U.S. Sen. Sherrod Brown of Ohio urges FDA to ban the sale and marketing of powdered caffeine following the tragic death of 18-year-old Logan Stiner this summer. 

Following the death of an Ohio high school student, U.S. Sen. Sherrod Brown, D-Ohio, called on the Food and Drug Administration (FDA) to ban the sale of powdered caffeine. During a visit to the Cleveland YMCA, Brown was joined by the parents of Logan Stiner, a senior at Keystone High School in LaGrange, who died just three days before his high school graduation because of ingesting too much powdered caffeine.

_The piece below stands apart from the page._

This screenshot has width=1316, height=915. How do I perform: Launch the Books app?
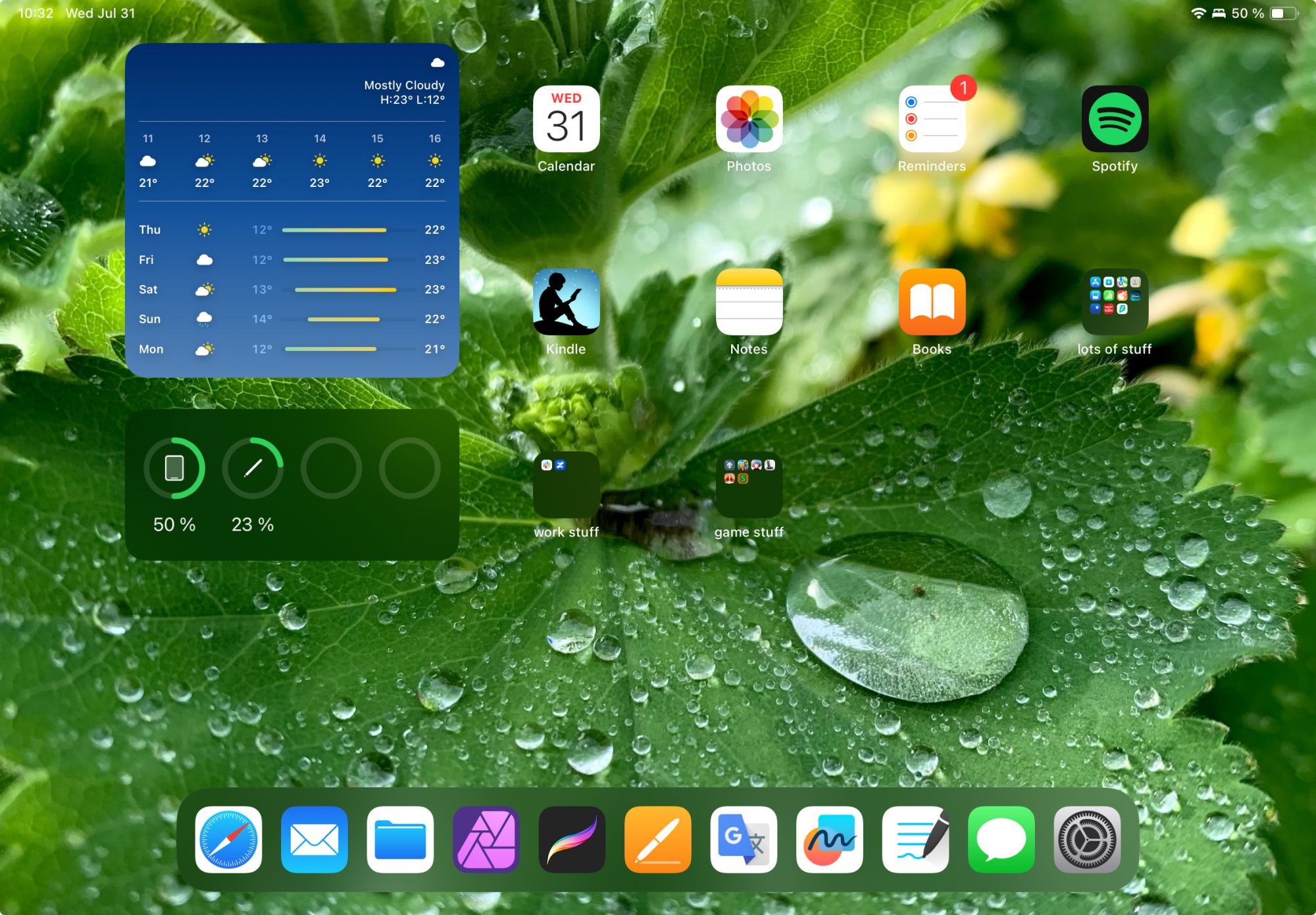click(932, 302)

“Even the smallest amount of powdered caffeine can be deadly,” Brown said. “We have banned dangerous and deadly alcoholic caffeinated drinks—and now it’s time to do the same with powdered caffeine. While it’s too late to save the Stiner’s son, we must take action before more lives are lost.”

“If powdered caffeine can kill someone like Logan, it knows no borders,” the Stiners said. “Caffeine powder should not be available. That’s why we decided that we must do everything we can to get this product off the market and away from consumers. We are very thankful for all of Senator Brown’s assistance in our battle to have the FDA ban caffeine powder and look forward to meeting with Senator Brown, Senator Blumenthal and FDA officials in Washington this December as we continue our fight to have this lethal substance removed from the market.”

“This form and dosage is highly dangerous,” Henry Spiller, director of the Poison Control Center in Columbus who joined Brown at the press conference today, said. “It's like going to buy firecrackers and someone handing you a stick of dynamite. This is frighteningly dangerous. You can't have 16- and 17-year-olds buying something off the Internet and playing with dynamite."

According to the FDA, a single teaspoon of pure caffeine is roughly equivalent to the amount in 25 cups of coffee. Although the FDA alerted consumers to the dangers of powdered caffeine on its website following Stiner’s death, these products remain on the shelves and are available online without any sort of regulation, warnings or protections.